Task details
Look through the records below for the line holding "[Section 78] (314, 553)". Write it out exactly, with each following line through the line holding "Madrid Centro-Chueca (818, 2124)".

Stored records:
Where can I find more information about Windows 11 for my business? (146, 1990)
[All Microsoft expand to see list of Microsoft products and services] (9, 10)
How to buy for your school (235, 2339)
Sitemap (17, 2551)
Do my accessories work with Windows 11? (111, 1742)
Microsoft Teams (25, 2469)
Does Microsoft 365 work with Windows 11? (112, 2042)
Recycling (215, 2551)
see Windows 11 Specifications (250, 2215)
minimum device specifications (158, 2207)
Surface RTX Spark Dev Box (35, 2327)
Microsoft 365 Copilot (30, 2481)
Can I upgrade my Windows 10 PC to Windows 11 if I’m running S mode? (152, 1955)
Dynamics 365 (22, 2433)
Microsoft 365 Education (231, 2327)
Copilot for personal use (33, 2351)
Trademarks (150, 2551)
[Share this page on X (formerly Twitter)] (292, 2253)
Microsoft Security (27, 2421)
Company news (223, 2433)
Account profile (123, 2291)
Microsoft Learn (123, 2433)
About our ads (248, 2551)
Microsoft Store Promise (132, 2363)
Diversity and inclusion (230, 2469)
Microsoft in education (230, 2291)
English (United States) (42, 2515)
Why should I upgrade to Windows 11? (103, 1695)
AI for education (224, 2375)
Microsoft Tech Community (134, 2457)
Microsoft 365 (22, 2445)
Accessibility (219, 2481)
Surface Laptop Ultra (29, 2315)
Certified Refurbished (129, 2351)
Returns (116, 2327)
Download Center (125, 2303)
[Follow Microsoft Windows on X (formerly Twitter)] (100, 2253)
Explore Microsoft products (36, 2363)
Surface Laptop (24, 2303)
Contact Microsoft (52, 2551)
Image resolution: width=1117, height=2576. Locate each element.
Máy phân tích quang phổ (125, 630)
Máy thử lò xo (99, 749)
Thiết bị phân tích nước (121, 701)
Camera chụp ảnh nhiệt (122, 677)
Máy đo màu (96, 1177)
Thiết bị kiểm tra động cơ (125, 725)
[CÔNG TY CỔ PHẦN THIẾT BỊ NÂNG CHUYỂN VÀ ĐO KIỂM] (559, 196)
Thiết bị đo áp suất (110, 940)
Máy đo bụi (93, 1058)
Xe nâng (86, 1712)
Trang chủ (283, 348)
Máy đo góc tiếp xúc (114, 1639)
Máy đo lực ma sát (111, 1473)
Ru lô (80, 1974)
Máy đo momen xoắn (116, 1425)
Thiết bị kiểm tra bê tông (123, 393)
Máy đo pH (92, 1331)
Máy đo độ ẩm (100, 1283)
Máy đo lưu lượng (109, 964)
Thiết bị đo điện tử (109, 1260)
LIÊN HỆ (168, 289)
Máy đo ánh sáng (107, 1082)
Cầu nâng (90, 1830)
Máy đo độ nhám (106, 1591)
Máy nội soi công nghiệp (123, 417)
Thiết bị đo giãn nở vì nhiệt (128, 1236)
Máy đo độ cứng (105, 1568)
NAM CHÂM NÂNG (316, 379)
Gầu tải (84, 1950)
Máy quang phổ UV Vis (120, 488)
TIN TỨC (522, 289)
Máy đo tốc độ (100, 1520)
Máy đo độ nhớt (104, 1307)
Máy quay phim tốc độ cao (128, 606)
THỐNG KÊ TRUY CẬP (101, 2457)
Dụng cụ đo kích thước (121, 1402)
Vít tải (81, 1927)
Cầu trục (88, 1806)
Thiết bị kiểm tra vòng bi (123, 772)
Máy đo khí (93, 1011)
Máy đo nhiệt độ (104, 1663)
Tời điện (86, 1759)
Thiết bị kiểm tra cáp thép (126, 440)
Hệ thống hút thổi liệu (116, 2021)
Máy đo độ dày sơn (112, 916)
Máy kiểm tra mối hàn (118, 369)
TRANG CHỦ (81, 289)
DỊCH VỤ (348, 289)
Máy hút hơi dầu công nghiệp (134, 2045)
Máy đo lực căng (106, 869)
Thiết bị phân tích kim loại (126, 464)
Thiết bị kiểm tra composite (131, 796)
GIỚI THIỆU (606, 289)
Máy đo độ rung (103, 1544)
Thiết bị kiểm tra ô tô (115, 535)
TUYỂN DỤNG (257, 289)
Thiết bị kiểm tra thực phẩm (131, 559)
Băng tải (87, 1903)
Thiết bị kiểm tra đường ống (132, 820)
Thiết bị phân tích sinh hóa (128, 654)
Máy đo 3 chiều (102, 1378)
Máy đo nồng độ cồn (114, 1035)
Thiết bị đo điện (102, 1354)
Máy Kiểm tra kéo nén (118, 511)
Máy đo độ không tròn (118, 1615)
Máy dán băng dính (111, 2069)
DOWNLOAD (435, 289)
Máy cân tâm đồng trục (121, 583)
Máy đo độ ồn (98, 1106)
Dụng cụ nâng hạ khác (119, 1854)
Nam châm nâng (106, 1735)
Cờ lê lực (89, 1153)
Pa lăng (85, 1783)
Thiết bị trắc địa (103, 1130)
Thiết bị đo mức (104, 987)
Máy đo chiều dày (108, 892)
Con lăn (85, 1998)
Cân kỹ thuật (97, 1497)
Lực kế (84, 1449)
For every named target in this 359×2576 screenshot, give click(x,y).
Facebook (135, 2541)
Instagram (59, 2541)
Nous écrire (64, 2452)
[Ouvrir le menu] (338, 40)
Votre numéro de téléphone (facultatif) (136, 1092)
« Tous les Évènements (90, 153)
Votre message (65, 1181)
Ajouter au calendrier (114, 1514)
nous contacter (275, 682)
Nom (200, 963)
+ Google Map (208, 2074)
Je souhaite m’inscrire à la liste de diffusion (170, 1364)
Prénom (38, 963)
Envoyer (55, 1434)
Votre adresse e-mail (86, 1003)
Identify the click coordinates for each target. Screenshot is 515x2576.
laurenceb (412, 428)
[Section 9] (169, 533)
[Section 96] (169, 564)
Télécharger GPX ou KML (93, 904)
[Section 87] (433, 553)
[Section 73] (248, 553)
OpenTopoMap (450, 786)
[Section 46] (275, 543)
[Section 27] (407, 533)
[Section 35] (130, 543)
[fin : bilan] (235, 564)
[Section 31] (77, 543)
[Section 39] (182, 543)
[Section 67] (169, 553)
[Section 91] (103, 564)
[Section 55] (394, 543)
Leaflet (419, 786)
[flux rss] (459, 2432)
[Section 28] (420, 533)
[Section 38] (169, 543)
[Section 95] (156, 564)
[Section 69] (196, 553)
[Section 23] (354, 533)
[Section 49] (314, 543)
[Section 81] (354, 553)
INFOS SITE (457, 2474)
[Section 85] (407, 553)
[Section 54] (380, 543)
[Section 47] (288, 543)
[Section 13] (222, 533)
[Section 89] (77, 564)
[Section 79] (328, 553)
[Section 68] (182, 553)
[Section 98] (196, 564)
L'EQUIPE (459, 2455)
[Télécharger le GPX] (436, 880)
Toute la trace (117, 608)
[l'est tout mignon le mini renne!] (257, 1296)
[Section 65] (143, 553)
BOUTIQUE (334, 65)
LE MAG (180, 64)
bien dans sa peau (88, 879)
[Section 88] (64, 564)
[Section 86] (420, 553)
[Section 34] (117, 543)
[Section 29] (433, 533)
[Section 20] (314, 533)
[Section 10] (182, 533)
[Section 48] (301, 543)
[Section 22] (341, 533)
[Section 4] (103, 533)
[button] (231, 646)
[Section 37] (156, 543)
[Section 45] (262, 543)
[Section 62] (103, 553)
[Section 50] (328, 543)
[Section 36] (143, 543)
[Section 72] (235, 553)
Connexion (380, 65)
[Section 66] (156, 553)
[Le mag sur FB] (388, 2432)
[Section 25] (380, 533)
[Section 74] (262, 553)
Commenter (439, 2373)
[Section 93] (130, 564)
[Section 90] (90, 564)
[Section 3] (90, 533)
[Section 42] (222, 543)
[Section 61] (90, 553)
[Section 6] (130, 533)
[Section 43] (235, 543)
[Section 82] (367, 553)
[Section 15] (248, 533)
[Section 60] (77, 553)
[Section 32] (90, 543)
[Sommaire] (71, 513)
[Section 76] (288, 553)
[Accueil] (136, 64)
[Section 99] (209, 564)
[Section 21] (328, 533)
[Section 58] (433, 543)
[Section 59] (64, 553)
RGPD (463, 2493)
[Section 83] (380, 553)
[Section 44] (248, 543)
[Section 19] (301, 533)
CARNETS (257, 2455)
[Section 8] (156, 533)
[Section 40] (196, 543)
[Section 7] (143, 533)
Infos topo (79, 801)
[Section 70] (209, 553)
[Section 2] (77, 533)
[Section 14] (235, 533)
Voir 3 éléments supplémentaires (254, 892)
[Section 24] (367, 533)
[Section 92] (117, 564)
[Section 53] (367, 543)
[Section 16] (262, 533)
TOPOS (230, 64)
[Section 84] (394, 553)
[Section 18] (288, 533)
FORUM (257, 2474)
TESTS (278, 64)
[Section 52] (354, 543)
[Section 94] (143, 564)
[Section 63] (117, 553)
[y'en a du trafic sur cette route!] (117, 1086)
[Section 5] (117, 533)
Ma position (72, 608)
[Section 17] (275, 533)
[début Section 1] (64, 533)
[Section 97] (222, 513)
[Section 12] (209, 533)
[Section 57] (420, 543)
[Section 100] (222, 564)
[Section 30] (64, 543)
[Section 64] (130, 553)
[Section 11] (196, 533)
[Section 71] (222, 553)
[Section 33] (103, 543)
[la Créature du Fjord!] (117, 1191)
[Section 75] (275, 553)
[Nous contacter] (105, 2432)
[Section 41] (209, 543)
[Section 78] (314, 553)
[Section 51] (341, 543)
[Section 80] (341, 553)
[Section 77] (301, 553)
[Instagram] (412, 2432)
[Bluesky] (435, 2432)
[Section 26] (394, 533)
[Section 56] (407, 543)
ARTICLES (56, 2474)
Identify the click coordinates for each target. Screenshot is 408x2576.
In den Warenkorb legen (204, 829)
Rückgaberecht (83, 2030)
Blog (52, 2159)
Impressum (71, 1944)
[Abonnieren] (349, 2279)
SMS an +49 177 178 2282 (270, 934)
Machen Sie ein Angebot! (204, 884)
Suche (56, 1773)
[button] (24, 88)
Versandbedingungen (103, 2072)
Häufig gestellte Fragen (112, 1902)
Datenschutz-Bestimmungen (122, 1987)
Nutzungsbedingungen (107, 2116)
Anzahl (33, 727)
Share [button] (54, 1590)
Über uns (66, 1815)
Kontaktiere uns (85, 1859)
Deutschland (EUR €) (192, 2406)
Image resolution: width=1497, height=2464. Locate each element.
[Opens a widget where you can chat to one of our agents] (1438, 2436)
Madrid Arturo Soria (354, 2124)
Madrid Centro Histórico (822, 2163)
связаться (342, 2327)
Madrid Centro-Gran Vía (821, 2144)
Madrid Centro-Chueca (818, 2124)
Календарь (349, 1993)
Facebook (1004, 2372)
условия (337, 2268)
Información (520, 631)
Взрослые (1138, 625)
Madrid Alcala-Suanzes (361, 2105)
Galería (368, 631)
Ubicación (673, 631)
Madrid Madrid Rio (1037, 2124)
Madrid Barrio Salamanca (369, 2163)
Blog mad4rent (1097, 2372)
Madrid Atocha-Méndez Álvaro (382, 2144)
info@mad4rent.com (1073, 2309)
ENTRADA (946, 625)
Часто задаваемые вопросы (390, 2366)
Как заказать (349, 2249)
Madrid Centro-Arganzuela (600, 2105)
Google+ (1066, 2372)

Task result
[Section 78] (314, 553)
[Section 51] (341, 543)
[Section 80] (341, 553)
[Section 77] (301, 553)
[Instagram] (412, 2432)
[Bluesky] (435, 2432)
[Section 26] (394, 533)
[Section 56] (407, 543)
ARTICLES (56, 2474)
Identify the click coordinates for each target. Screenshot is 408x2576.
In den Warenkorb legen (204, 829)
Rückgaberecht (83, 2030)
Blog (52, 2159)
Impressum (71, 1944)
[Abonnieren] (349, 2279)
SMS an +49 177 178 2282 (270, 934)
Machen Sie ein Angebot! (204, 884)
Suche (56, 1773)
[button] (24, 88)
Versandbedingungen (103, 2072)
Häufig gestellte Fragen (112, 1902)
Datenschutz-Bestimmungen (122, 1987)
Nutzungsbedingungen (107, 2116)
Anzahl (33, 727)
Share [button] (54, 1590)
Über uns (66, 1815)
Kontaktiere uns (85, 1859)
Deutschland (EUR €) (192, 2406)
Image resolution: width=1497, height=2464. Locate each element.
[Opens a widget where you can chat to one of our agents] (1438, 2436)
Madrid Arturo Soria (354, 2124)
Madrid Centro Histórico (822, 2163)
связаться (342, 2327)
Madrid Centro-Gran Vía (821, 2144)
Madrid Centro-Chueca (818, 2124)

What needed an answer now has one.